Bell is the new owner of the historic mortuary, taking over for David A. Hall himself after a career spanning decades. For Bell, owning his own funeral home is about being that neighborhood mortician that people know and trust.

“I’m just really achieving my dream by buying this place,” he said.

It’s a vision that started when he was just a kid. Bell grew up in Frankfort, Indiana. The son of a firefighter and the nephew of a priest, being part of a community was always second nature. And so were funerals.  As a boy, he developed a strong bond with a mentor he describes as a second dad and a pillar of the community. He was also the undertaker.

“The funeral director in my hometown had a classic car collection and after my grandparents died I was hanging around it all the time. He said if I was going to hang around all the time then I had to start working,”

So he did. By the time Bell was 16, he was wearing suits and helping coordinate funerals and playing the trumpet for services.
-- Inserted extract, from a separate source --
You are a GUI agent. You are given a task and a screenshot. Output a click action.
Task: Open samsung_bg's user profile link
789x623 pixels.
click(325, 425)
“The funeral home would pick me up on the way to the cemetery and I would leave school and I would go play Taps and then they would drop me back off,” he remembers.

Bell went on to study business at Marian University and earn another degree in funeral services. He’s worked at several large funeral homes in Indiana, but says the industry has gone too commercial and he’s happier to be more hands-on, providing those extras to grieving families like answering the phone himself and playing the trumpet at Veteran memorial services once again.
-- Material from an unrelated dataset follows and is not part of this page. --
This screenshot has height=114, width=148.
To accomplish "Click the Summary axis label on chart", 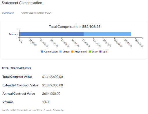I will (x=13, y=34).
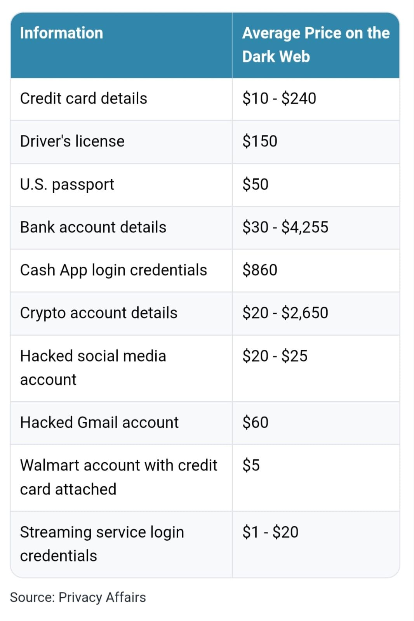Click the $50 passport price
414x621 pixels.
[x=255, y=184]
“It’s powerful when someone turns over their most precious thing in the entire world to you. That’s a really heavy gift and obligation,” said Bell.

On a regular work day, this Hoosier does what many would never encounter or want to. From embalming bodies (no, he doesn’t have a creepy room in the basement) to delivering flowers at a cemetery or picking up a body. Death calls can come at all hours of the day and night.
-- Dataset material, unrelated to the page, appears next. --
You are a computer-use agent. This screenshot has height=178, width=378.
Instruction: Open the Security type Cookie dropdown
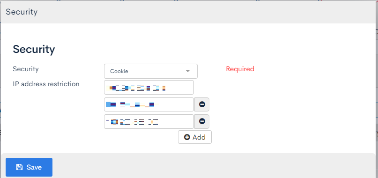click(x=151, y=71)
“It just becomes part of your life like anything else.”

Bell‘s wife, a Hendricks County native, and his 2-year-old daughter won’t be living at the funeral home (an old-school concept) but locally. He does plan to set up a playroom at the mortuary for his daughter when she attends nearby Pittsboro Elementary. The obvious My Girl reference comes to mind.

“That movie is actually the most accurate portrayal of a mortician, he’s a regular guy who happens to be an undertaker,” Bell remarks.

While most modern-day funeral directors shudder at the term “undertaker,” Bell embraces it. He teaches Mortuary Science at Vincennes University and embraces the history of the industry.

“I’m old fashioned. I like old things.” Like the 1948 Packard Henney Hearse that’s available upon request.

Bell also doesn’t shy away from those awkward questions at dinner parties.

“If you don’t want anyone to talk to you then say you sell insurance,” he jokes.

People always have an inquiry about ghoulish encounters and bodies standing up on their own.

“I can assure that has never happened and if it does it will be my last day in the funeral home,” he responds.

He says not all funerals are sad. He enjoys the tales of World War Two veterans and the fascinating stories on a long life.  To him, the actual service is much like a play.

“The star is the deceased and your audience has to take away some kind of emotional feeling from that. Our job is to create a scene of healing for families.”

But he’s never gotten over the ones who require the tiniest of caskets.

“I’ve broken down and had to walk away.”

“But why would you ever want a funeral director who didn’t’ feel that way?”

The job has given him perspective you can’t get anywhere else. He’s seen the best and worst of people as the grieving process magnifies all emotions. His job is to navigate them the best he can.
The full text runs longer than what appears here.